DIRECTIVE — Format these items as a JSON list of strings, one string per line, leaving out blank lines.

MATERIAL PROVIDED —
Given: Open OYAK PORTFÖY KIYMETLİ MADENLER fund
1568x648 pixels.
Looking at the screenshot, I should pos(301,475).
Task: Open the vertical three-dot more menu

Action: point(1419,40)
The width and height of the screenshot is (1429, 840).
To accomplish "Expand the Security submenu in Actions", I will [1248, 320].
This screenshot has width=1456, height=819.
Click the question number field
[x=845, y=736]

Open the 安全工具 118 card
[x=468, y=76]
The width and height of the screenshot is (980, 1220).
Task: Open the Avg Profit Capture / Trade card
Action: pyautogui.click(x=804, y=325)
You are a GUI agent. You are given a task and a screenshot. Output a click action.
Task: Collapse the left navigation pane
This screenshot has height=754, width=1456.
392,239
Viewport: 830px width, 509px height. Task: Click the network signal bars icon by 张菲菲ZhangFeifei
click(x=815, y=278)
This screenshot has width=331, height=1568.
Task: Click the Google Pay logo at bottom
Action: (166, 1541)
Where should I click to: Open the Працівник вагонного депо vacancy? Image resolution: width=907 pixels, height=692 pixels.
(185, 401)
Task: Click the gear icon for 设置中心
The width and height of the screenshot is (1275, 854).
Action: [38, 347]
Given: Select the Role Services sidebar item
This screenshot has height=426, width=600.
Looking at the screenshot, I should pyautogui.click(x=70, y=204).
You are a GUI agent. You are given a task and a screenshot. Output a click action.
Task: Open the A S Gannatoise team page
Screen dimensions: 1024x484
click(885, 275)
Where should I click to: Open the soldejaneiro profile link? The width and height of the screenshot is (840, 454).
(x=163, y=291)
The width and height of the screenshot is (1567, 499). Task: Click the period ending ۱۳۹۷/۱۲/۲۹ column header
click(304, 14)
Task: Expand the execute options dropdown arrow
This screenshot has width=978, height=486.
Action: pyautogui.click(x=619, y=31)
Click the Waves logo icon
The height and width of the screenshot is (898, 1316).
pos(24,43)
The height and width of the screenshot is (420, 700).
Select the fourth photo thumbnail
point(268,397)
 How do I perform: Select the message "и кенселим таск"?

TASK RESPONSE —
[
  "Given: Open OYAK PORTFÖY KIYMETLİ MADENLER fund",
  "1568x648 pixels.",
  "Looking at the screenshot, I should pos(301,475).",
  "Task: Open the vertical three-dot more menu",
  "Action: point(1419,40)",
  "The width and height of the screenshot is (1429, 840).",
  "To accomplish \"Expand the Security submenu in Actions\", I will [1248, 320].",
  "This screenshot has width=1456, height=819.",
  "Click the question number field",
  "[x=845, y=736]",
  "Open the 安全工具 118 card",
  "[x=468, y=76]",
  "The width and height of the screenshot is (980, 1220).",
  "Task: Open the Avg Profit Capture / Trade card",
  "Action: pyautogui.click(x=804, y=325)",
  "You are a GUI agent. You are given a task and a screenshot. Output a click action.",
  "Task: Collapse the left navigation pane",
  "This screenshot has height=754, width=1456.",
  "392,239",
  "Viewport: 830px width, 509px height. Task: Click the network signal bars icon by 张菲菲ZhangFeifei",
  "click(x=815, y=278)",
  "This screenshot has width=331, height=1568.",
  "Task: Click the Google Pay logo at bottom",
  "Action: (166, 1541)",
  "Where should I click to: Open the Працівник вагонного депо vacancy? Image resolution: width=907 pixels, height=692 pixels.",
  "(185, 401)",
  "Task: Click the gear icon for 设置中心",
  "The width and height of the screenshot is (1275, 854).",
  "Action: [38, 347]",
  "Given: Select the Role Services sidebar item",
  "This screenshot has height=426, width=600.",
  "Looking at the screenshot, I should pyautogui.click(x=70, y=204).",
  "You are a GUI agent. You are given a task and a screenshot. Output a click action.",
  "Task: Open the A S Gannatoise team page",
  "Screen dimensions: 1024x484",
  "click(885, 275)",
  "Where should I click to: Open the soldejaneiro profile link? The width and height of the screenshot is (840, 454).",
  "(x=163, y=291)",
  "The width and height of the screenshot is (1567, 499). Task: Click the period ending ۱۳۹۷/۱۲/۲۹ column header",
  "click(304, 14)",
  "Task: Expand the execute options dropdown arrow",
  "This screenshot has width=978, height=486.",
  "Action: pyautogui.click(x=619, y=31)",
  "Click the Waves logo icon",
  "The height and width of the screenshot is (898, 1316).",
  "pos(24,43)",
  "The height and width of the screenshot is (420, 700).",
  "Select the fourth photo thumbnail",
  "point(268,397)",
  " How do I perform: Select the message \"и кенселим таск\"?"
]